Is there more? I'm not quite following @jdoe0001

Answer 3

hmmm what did you get for "n" anyway?

Answer 4

That's what I'm uncertain about, how to solve for "n"

Answer 5

\(\bf (x)=y={\color{red}{ n}}x^2\qquad f(x)=y = 75\qquad x = 5\implies 75={\color{red}{ n}}5^2\\ \quad \\
75=5^2\cdot n\)

so.... there.. notice it's just a simple linear equation

Answer 6

what do you think is "n"?

Answer 7

uh.

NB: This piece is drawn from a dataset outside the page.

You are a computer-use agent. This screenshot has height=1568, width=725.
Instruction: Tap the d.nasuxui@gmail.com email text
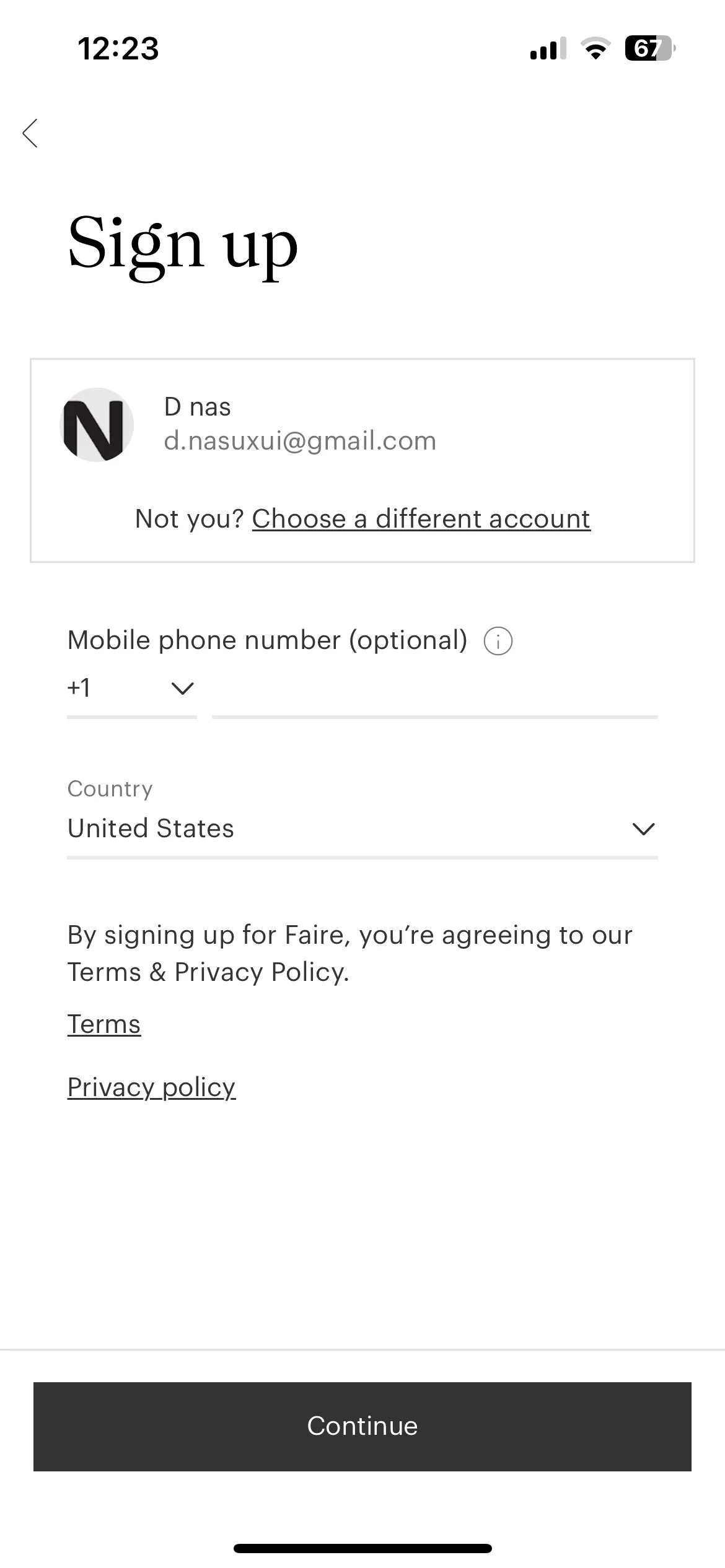tap(300, 441)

I don't follow?????? @jdoe0001

Answer 8

\(\bf 75=5^2\cdot n\implies 75=25\cdot n
\)
have you done any linear equations yet?

Answer 9

no, this is my first time doing these kinds of equations, how do i solve for n? @jdoe0001

Answer 10

if you divide both left-side and right-side by 25, what would it give you?